* Exercise goal
Please copy out every one of the records below, keeping each line identical to the original.

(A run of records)
# # # # #
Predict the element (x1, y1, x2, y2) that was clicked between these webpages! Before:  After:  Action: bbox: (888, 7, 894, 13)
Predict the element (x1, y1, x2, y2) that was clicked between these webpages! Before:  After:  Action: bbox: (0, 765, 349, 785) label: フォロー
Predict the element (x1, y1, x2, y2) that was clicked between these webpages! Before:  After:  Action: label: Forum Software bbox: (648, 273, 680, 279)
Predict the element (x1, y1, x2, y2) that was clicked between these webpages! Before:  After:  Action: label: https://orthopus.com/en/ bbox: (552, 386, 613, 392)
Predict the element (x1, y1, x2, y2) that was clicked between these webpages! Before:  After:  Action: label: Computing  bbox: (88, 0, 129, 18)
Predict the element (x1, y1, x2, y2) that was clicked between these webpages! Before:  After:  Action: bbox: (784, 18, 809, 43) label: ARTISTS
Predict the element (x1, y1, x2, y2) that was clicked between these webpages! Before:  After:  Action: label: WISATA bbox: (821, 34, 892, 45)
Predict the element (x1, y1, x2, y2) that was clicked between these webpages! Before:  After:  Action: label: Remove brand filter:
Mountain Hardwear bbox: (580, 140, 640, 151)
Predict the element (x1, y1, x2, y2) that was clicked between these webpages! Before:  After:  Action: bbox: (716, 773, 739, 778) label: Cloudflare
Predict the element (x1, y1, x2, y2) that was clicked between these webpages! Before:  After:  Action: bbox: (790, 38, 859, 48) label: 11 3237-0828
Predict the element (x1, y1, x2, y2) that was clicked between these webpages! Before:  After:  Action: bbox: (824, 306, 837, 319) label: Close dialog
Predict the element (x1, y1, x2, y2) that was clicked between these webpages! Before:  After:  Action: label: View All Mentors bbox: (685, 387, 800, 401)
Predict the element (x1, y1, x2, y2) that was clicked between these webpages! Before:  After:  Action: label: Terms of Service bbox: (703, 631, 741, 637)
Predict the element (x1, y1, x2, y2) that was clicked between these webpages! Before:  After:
# # # # #
* Finished exercise
Predict the element (x1, y1, x2, y2) that was clicked between these webpages! Before:  After:  Action: bbox: (888, 7, 894, 13)
Predict the element (x1, y1, x2, y2) that was clicked between these webpages! Before:  After:  Action: bbox: (0, 765, 349, 785) label: フォロー
Predict the element (x1, y1, x2, y2) that was clicked between these webpages! Before:  After:  Action: label: Forum Software bbox: (648, 273, 680, 279)
Predict the element (x1, y1, x2, y2) that was clicked between these webpages! Before:  After:  Action: label: https://orthopus.com/en/ bbox: (552, 386, 613, 392)
Predict the element (x1, y1, x2, y2) that was clicked between these webpages! Before:  After:  Action: label: Computing  bbox: (88, 0, 129, 18)
Predict the element (x1, y1, x2, y2) that was clicked between these webpages! Before:  After:  Action: bbox: (784, 18, 809, 43) label: ARTISTS
Predict the element (x1, y1, x2, y2) that was clicked between these webpages! Before:  After:  Action: label: WISATA bbox: (821, 34, 892, 45)
Predict the element (x1, y1, x2, y2) that was clicked between these webpages! Before:  After:  Action: label: Remove brand filter:
Mountain Hardwear bbox: (580, 140, 640, 151)
Predict the element (x1, y1, x2, y2) that was clicked between these webpages! Before:  After:  Action: bbox: (716, 773, 739, 778) label: Cloudflare
Predict the element (x1, y1, x2, y2) that was clicked between these webpages! Before:  After:  Action: bbox: (790, 38, 859, 48) label: 11 3237-0828
Predict the element (x1, y1, x2, y2) that was clicked between these webpages! Before:  After:  Action: bbox: (824, 306, 837, 319) label: Close dialog
Predict the element (x1, y1, x2, y2) that was clicked between these webpages! Before:  After:  Action: label: View All Mentors bbox: (685, 387, 800, 401)
Predict the element (x1, y1, x2, y2) that was clicked between these webpages! Before:  After:  Action: label: Terms of Service bbox: (703, 631, 741, 637)
Predict the element (x1, y1, x2, y2) that was clicked between these webpages! Before:  After:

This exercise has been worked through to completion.